**WORK INSTRUCTIONS**
Repeat precisely the span of lines below that opens with the line containing "This screenshot has height=537, width=1000." and closes with the line containing "Click 1.4 含绝对值的不等式解法 entry", both included.

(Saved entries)
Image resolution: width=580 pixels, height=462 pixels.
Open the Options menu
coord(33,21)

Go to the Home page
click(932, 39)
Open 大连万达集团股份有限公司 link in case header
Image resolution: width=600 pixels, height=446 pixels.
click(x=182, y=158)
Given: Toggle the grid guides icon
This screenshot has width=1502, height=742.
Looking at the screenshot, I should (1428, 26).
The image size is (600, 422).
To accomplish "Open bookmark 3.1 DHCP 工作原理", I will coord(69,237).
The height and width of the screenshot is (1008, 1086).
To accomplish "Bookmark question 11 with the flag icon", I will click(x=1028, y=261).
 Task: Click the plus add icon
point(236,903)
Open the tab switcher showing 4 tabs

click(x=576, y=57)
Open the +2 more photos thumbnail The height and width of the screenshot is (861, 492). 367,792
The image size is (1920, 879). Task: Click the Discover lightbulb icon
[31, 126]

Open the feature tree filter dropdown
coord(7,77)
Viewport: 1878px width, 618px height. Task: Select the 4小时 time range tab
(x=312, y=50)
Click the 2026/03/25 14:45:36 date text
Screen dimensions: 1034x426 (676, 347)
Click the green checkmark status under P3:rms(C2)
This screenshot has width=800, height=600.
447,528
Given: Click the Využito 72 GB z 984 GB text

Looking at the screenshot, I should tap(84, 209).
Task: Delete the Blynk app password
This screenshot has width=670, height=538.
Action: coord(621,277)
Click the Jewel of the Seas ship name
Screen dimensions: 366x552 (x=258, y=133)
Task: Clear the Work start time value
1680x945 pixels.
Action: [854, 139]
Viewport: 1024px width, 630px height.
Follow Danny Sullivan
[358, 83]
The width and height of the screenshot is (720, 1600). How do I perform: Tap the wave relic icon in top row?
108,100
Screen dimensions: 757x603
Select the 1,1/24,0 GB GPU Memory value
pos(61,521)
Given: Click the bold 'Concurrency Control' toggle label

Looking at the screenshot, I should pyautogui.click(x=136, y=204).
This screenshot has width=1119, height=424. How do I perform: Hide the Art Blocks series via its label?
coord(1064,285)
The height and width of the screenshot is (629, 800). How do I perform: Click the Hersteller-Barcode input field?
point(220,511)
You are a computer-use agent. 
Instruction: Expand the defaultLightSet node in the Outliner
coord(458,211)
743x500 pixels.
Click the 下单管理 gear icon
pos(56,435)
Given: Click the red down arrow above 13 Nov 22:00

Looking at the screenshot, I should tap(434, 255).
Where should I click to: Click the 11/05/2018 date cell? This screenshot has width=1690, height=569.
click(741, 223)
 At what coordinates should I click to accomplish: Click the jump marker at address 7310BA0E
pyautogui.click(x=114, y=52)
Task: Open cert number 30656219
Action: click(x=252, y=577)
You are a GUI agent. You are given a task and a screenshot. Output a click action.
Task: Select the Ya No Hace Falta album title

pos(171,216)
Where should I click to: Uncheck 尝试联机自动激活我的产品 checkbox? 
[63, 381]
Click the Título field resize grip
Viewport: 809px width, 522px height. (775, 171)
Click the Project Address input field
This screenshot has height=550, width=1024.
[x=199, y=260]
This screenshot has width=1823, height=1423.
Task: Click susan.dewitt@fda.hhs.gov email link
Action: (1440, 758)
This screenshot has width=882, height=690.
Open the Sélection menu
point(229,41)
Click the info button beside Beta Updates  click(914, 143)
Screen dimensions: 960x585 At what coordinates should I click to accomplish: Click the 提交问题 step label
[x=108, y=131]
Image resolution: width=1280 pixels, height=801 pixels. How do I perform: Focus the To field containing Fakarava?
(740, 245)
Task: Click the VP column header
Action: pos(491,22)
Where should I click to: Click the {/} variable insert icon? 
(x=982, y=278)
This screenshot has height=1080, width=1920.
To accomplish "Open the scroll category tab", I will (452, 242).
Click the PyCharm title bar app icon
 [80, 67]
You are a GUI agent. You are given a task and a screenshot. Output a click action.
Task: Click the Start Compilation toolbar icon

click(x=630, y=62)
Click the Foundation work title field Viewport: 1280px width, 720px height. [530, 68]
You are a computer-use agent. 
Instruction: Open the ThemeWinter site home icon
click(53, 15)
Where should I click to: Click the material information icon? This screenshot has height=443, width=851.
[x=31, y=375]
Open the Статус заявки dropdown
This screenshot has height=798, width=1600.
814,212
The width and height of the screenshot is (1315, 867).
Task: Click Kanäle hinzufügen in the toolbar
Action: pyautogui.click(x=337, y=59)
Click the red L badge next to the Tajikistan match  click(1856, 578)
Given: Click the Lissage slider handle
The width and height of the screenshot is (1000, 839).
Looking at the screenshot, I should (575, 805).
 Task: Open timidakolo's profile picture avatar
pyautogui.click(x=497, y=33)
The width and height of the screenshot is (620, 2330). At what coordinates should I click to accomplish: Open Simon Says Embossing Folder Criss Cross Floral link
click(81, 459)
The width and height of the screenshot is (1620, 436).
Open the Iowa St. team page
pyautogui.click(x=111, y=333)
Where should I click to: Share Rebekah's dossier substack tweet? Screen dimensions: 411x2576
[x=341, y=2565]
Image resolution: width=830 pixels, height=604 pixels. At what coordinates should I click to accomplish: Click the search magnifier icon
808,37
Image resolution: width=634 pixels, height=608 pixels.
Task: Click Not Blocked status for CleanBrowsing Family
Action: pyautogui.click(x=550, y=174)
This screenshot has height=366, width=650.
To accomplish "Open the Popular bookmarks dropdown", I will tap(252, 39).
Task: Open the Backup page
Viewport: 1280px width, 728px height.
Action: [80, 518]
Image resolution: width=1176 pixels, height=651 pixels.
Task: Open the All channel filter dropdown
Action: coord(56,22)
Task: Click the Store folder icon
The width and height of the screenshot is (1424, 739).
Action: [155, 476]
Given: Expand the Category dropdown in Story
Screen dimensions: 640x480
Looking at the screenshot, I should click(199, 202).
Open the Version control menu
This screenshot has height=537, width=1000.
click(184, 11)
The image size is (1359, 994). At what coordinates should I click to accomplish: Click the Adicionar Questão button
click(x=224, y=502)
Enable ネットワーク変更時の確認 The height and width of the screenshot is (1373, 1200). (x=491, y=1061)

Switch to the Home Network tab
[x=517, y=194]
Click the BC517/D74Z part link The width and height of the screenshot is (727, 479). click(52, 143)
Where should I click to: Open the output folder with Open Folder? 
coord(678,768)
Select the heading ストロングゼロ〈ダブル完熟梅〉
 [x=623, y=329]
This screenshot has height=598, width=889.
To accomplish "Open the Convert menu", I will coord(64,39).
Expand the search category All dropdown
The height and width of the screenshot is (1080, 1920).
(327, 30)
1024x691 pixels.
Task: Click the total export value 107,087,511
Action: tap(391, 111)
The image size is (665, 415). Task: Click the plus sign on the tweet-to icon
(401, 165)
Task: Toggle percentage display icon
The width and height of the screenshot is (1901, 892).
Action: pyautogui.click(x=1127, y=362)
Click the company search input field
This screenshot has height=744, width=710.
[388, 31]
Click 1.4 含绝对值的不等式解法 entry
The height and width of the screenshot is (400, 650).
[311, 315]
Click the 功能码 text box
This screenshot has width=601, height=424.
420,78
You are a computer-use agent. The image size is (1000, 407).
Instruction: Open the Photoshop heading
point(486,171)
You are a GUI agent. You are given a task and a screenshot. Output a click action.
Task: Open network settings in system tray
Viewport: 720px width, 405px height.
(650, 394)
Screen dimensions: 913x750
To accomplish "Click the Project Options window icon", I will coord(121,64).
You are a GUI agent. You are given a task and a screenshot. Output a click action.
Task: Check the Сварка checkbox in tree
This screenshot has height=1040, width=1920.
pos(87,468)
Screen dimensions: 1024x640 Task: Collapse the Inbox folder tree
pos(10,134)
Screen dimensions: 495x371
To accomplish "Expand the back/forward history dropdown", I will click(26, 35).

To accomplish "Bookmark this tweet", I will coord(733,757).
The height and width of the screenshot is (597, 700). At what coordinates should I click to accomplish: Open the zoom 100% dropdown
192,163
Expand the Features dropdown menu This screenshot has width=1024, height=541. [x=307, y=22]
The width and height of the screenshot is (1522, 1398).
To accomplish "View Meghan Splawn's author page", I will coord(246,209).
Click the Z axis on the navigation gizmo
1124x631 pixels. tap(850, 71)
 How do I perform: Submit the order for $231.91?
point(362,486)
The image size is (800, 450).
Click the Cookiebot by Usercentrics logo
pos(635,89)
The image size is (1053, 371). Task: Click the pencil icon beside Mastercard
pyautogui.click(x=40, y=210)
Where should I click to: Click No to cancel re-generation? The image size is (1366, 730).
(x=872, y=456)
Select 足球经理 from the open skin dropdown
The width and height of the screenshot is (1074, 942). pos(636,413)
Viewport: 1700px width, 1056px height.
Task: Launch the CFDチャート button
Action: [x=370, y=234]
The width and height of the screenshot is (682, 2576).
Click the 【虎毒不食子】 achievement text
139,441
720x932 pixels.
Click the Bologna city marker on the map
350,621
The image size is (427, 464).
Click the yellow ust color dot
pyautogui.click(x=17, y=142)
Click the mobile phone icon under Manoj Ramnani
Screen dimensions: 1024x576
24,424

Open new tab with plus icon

**ANSWER BOX**
This screenshot has height=537, width=1000.
click(184, 11)
The image size is (1359, 994). At what coordinates should I click to accomplish: Click the Adicionar Questão button
click(x=224, y=502)
Enable ネットワーク変更時の確認 The height and width of the screenshot is (1373, 1200). (x=491, y=1061)

Switch to the Home Network tab
[x=517, y=194]
Click the BC517/D74Z part link The width and height of the screenshot is (727, 479). click(52, 143)
Where should I click to: Open the output folder with Open Folder? 
coord(678,768)
Select the heading ストロングゼロ〈ダブル完熟梅〉
 [x=623, y=329]
This screenshot has height=598, width=889.
To accomplish "Open the Convert menu", I will coord(64,39).
Expand the search category All dropdown
The height and width of the screenshot is (1080, 1920).
(327, 30)
1024x691 pixels.
Task: Click the total export value 107,087,511
Action: tap(391, 111)
The image size is (665, 415). Task: Click the plus sign on the tweet-to icon
(401, 165)
Task: Toggle percentage display icon
The width and height of the screenshot is (1901, 892).
Action: pyautogui.click(x=1127, y=362)
Click the company search input field
This screenshot has height=744, width=710.
[388, 31]
Click 1.4 含绝对值的不等式解法 entry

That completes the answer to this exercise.